*** SUPPLIED PASSAGE Section Begins ***

Sun Microsystems, Inc.  Sun System Handbook - ISO 3.4 June 2011 Internal/Partner Edition
   Home | Current Systems | Former STK Products | EOL Systems | Components | General Info | Search | Feedback

Asset ID: 1-71-1011849.1
Update Date:2009-04-01
Keywords:

Solution Type  Technical Instruction Sure

Solution  1011849.1 :   AUTOMATIC SYSTEM RECOVERY (ASR) - Sun Fire [TM] V480/V880  


Related Items
  • Sun Fire V480 Server
  •  
  • Sun Fire V880 Server
  •  
Related Categories
  • GCS>Sun Microsystems>Servers>Entry-Level Servers
  •  

PreviouslyPublishedAs
216230


Description
The automatic system recovery feature for the Sun Fire[TM] V480/V880 enables the system to resume operation in the event a NON-Fatal Error has occurred. When ASR is enabled, the system's firmware diagnostics automatically detect failed hardware components. The OpenBoot[TM] PROM (OBP) firmware will deconfigure the failed components and restore system operation as long as the system is capable of operating without the failed component.

The ASR feature enables the system to reboot automatically, without operator intervention.



Steps to Follow
AUTOMATIC SYSTEM RECOVERY (ASR) - Sun Fire V480/V880 (OBP version 4.5.x and Below, 4.6.x and Above):

NOTE : For OBP version prior to 4.15, recommended settings for OBP parameters are described in FAB < Solution: 200879 > 

NOTE : For OBP version 4.15.x and above see notes at the end of document or check FAB < Solution: 200879 >

NOTE: Recommendation in FAB < Solution: 201161 > is to upgrade to OBP 4.15.6 or later

AUTOMATIC SYSTEM RECOVERY (ASR) for OBP Versions 4.6.x and Above

ok setenv auto-boot  true

ok setenv auto-boot-on-error  true

ok setenv diag-switch  true

ok setenv diag-level max

ok setenv diag-device (a value = to boot-device) disk

ok setenv post-trigger all-resets  

'post-trigger' options:

power-on-reset: Execute POST during system power-cycle on

error-reset: Execute POST on Red State Exception, Watchdog, or Fatal Reset events

user-reset: Execute POST on panic or user-initiated events (ie: reboot, reset-all).

all-reset: Equivalent of  power-on-reset error-reset user-reset 

none: Disable POST execution, excluding keyswitch & service processor.

It should be noted that the post-trigger should be set to power-on-reset and error-reset for normal operation. If user-reset (or soft-reset for 4.5.x) is included as will happen with all-resets then the system will run diagnostics every time the system receives a software reset, for example when the system is rebooted.

*** SUPPLIED PASSAGE Section Ends ***
*** GIVEN RECORDS Section Begins ***

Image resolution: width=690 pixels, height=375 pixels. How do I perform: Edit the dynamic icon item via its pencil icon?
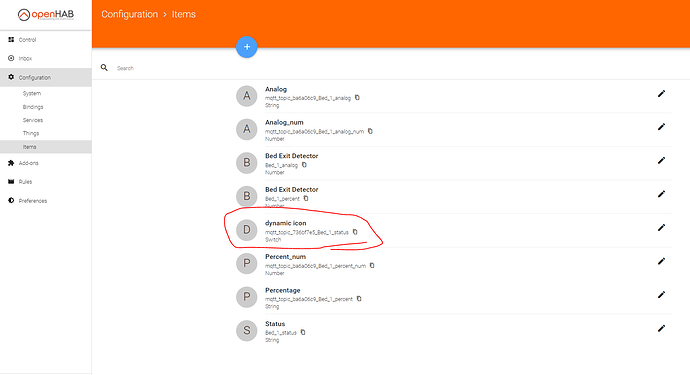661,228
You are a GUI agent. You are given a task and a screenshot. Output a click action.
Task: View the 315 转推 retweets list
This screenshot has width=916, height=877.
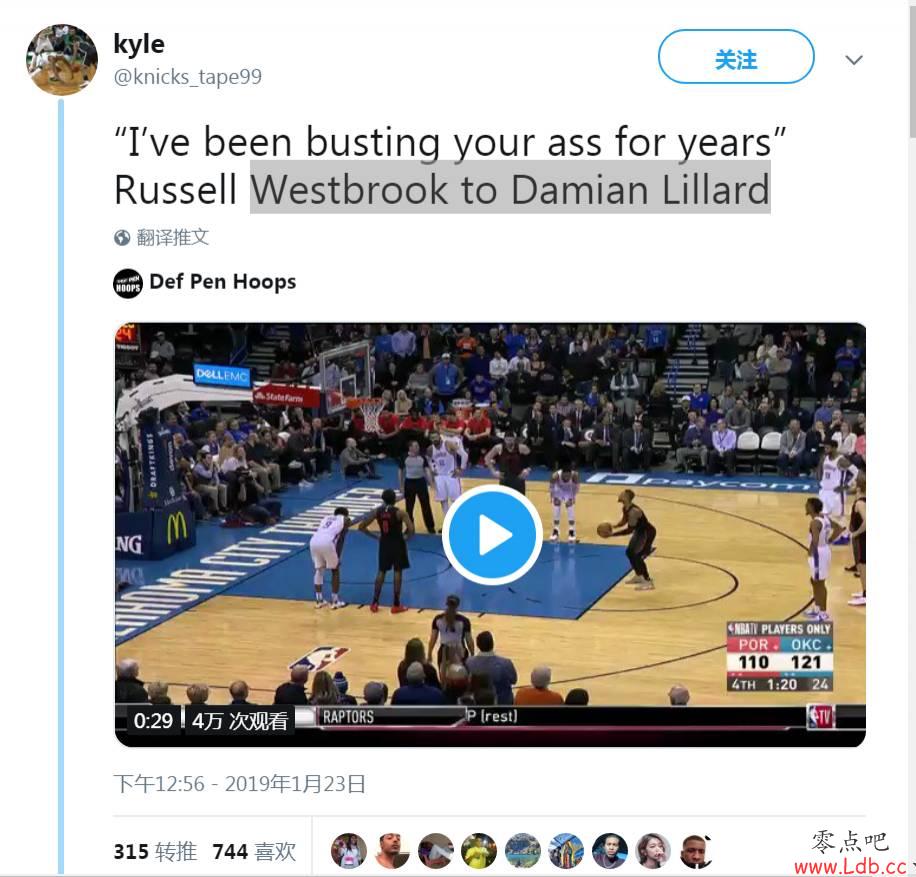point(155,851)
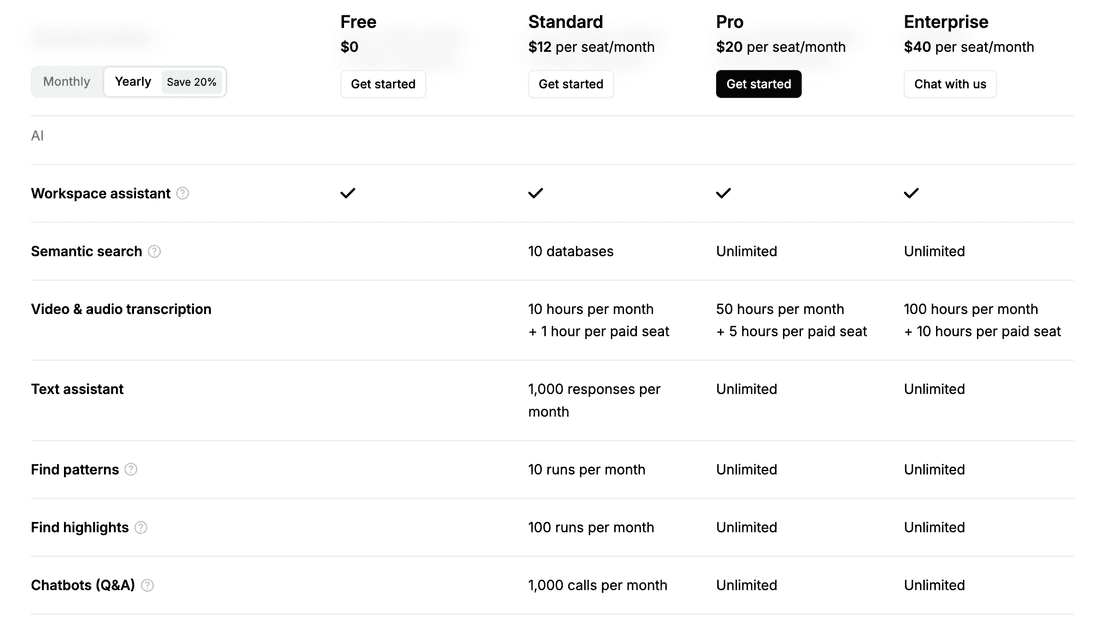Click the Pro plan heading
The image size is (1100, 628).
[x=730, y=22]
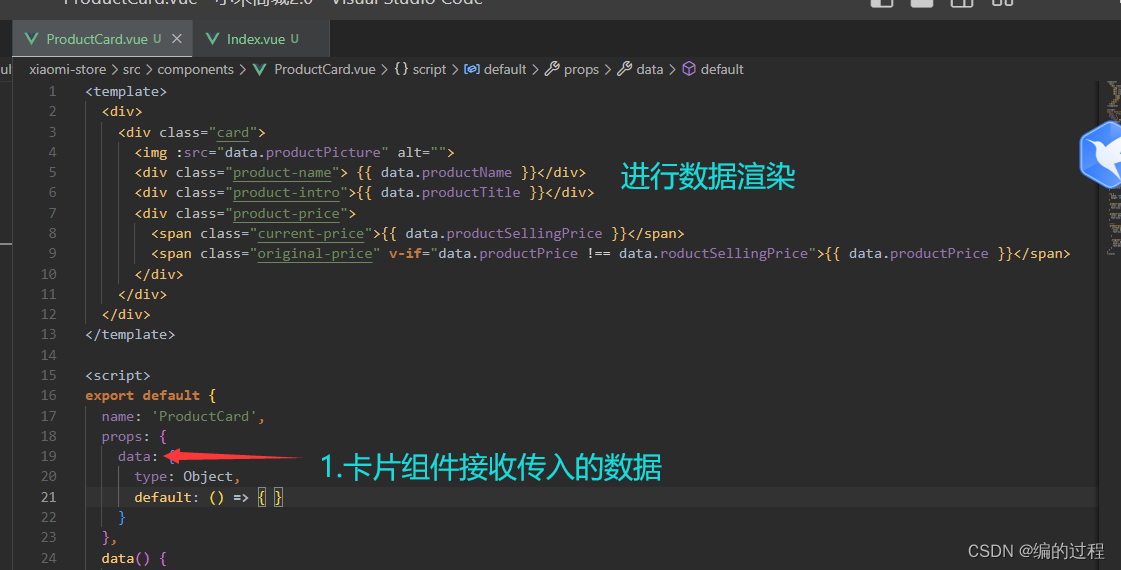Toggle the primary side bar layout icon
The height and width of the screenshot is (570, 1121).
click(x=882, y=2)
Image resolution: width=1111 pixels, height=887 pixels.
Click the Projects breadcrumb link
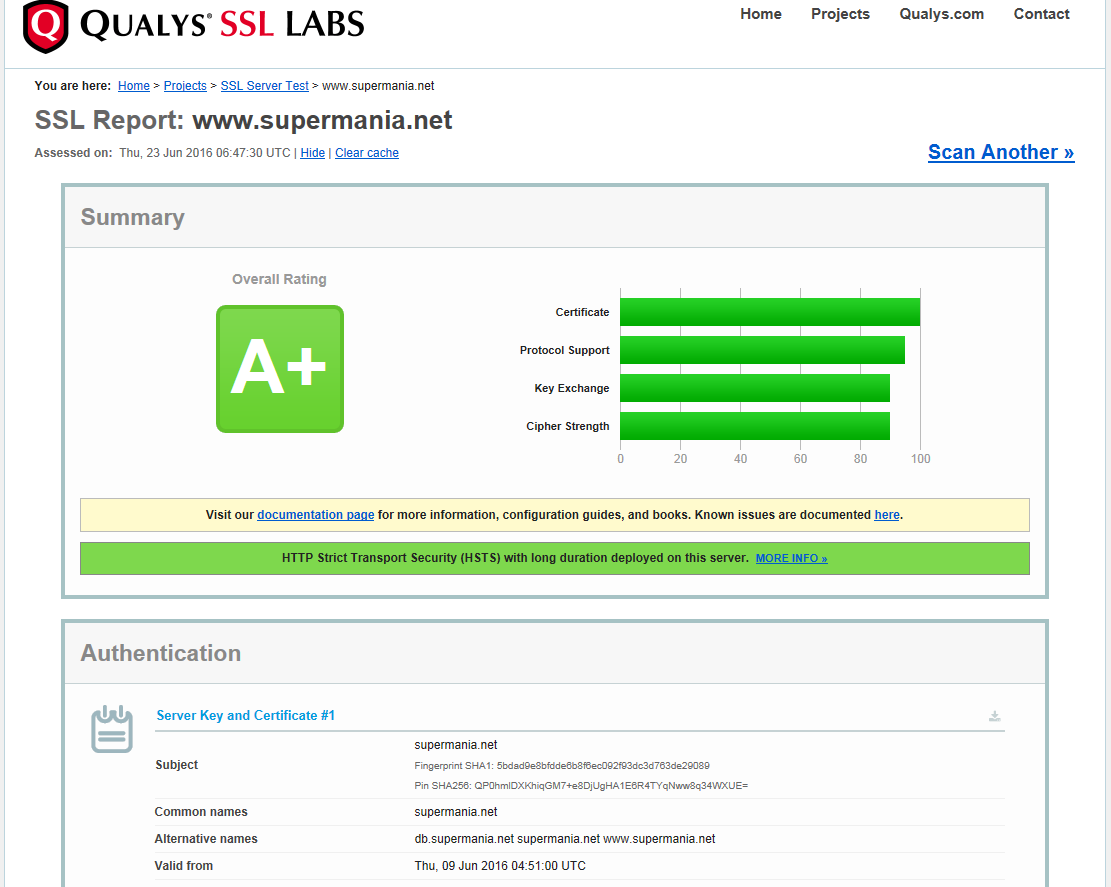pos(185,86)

*** GIVEN RECORDS Section Ends ***

▶ PARTS OF THE EXERCISE:
A - In the ASR handbook page, what does the error-reset option of post-trigger do?
B - Echo the ASR handbook page word for word, starting with "ok setenv diag-device" and going on through "(ie: reboot, reset-all).".
The lines above come from a different source than the ASR handbook page.

▶ LIST OF SOLUTIONS:
A - It executes POST on Red State Exception, Watchdog, or Fatal Reset events.

B -
ok setenv diag-device (a value = to boot-device) disk

ok setenv post-trigger all-resets  

'post-trigger' options:

power-on-reset: Execute POST during system power-cycle on

error-reset: Execute POST on Red State Exception, Watchdog, or Fatal Reset events

user-reset: Execute POST on panic or user-initiated events (ie: reboot, reset-all).